Weekly column by fitness experts Adam Wright and Jacqui Watson for the Waterford News & Star, in association with Kingfisher Fitness Club
I TRY to alternate the main subject of these articles. Exercise one week and nutrition the next. Let’s switch gears a little and aim more at overall health this week (although if you’re struggling with fat loss these topics will apply there too).
Eat them! Predominantly plant-based diets (not vegan or vegetarian specifically, just more plants) seem to be those that promote health best and are likely better for the planet long term (which is good for our “health” as a species). Veggies also contain loads of vitamins and minerals that are needed by many of the biological processes that keep us alive. Without them, our bodies don’t function properly, and isn’t that just the definition of “unhealthy”?
How could veggies also help with fat loss? Veggies are usually low in calories per portion. This means they can be used to bulk up the volume of food in meals without impacting the calorie content very much. Also due to the sheer amount that can be consumed for very low numbers of calories, and their fibre content, they tend to be very filling. Both of these things can help with adhering to the restricted calorie intake required for fat loss.
Get more! “Getting enough quality sleep can help protect your mental health, physical health, quality of life, and safety. The damage from sleep deficiency can occur in an instant (such as a car crash), or it can harm you over time. For example, sleep is involved in healing and repair of your heart and blood vessels. Ongoing sleep deficiency is linked to an increased risk of heart disease, kidney disease, high blood pressure, diabetes, and stroke. It also can affect how well you think, react, work, learn, and get along with others.” (US NHLBI)
How could more sleep also help with fat loss? A study from 2011(PubMed ID 2951287) demonstrated that two groups with the same caloric restrictions lost the same amount of total weight but in the sleep deprived group more than 50% less fat was lost (meaning they lost more muscle and lean tissue). At the very least if you’re asleep for more of the day there’s less total time to nibble and if you’re better rested you won’t be seeking energy from food as much (ever get sugar cravings when you’re tired?)

### Recorded information
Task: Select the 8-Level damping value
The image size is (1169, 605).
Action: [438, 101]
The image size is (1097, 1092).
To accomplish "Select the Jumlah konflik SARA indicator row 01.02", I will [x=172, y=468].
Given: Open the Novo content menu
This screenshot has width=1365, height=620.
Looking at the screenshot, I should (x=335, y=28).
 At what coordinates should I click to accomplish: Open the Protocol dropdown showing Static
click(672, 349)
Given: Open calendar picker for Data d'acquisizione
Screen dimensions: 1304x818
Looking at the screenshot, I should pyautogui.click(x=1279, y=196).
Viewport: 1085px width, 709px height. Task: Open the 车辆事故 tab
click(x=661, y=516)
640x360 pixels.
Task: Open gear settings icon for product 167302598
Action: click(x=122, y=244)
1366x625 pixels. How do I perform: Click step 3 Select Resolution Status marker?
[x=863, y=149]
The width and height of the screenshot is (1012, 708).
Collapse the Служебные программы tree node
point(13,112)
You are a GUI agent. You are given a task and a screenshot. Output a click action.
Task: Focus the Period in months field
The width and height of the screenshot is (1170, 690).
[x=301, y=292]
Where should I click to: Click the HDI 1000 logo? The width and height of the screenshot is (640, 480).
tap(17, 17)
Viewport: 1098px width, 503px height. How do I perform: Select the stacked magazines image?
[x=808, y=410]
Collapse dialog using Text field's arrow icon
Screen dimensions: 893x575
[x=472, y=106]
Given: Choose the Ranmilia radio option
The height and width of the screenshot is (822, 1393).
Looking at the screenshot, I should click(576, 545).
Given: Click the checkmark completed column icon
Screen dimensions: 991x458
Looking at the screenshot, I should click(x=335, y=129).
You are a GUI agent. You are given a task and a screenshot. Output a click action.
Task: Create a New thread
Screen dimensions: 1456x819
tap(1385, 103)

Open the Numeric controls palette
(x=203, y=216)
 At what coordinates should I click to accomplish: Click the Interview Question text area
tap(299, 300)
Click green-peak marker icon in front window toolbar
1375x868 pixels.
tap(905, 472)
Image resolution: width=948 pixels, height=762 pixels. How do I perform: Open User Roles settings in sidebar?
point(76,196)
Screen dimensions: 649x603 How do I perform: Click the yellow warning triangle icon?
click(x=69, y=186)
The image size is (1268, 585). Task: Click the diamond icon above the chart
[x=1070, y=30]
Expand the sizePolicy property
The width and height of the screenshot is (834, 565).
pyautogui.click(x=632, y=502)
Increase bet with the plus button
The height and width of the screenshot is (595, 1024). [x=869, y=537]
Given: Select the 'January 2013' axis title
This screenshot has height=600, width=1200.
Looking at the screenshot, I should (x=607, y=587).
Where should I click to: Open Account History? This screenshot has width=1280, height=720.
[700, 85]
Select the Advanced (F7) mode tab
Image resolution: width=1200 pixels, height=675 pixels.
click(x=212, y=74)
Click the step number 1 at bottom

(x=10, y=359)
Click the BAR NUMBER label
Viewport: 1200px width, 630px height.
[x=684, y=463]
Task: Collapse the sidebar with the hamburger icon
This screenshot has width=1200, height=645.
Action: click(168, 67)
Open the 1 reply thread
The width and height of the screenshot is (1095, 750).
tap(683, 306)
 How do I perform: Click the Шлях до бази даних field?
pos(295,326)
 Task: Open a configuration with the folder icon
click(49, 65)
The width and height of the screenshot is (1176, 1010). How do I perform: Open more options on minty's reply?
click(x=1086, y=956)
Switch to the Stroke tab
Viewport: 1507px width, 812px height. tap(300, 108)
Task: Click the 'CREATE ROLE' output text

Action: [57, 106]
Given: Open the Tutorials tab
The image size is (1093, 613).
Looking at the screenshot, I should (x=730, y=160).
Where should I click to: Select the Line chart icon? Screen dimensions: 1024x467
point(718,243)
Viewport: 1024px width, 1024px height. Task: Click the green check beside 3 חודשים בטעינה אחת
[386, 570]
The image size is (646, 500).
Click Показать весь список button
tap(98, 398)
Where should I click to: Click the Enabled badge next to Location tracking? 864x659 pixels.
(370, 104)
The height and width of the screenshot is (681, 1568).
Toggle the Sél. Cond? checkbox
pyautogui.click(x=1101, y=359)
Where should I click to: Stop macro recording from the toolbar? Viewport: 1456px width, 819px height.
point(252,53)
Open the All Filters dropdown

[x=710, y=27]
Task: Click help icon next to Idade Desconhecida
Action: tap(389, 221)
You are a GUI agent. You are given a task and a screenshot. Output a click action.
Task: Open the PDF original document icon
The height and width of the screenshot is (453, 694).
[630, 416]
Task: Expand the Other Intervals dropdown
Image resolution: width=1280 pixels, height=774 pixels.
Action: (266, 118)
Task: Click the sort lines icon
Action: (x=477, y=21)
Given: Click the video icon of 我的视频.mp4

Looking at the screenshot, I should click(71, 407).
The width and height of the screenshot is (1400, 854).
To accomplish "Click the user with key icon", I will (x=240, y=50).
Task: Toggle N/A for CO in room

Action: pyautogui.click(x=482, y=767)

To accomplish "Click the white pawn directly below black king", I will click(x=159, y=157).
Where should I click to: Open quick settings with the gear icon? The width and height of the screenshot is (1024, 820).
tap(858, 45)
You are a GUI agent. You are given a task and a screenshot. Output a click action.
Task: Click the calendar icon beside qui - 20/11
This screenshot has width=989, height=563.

### Goal of the exercise
Answer these questions from the fitness column, one line each.
(a) Why can vegetables bulk up the volume of a meal without changing its calorie content much?
(b) What five conditions does the quoted passage link to ongoing sleep deficiency?
(c) In the 2011 study, how much less fat did the sleep-deprived group lose?

### Written answer
(a) Vegetables are usually low in calories per portion.
(b) Heart disease, kidney disease, high blood pressure, diabetes, and stroke.
(c) More than 50% less fat.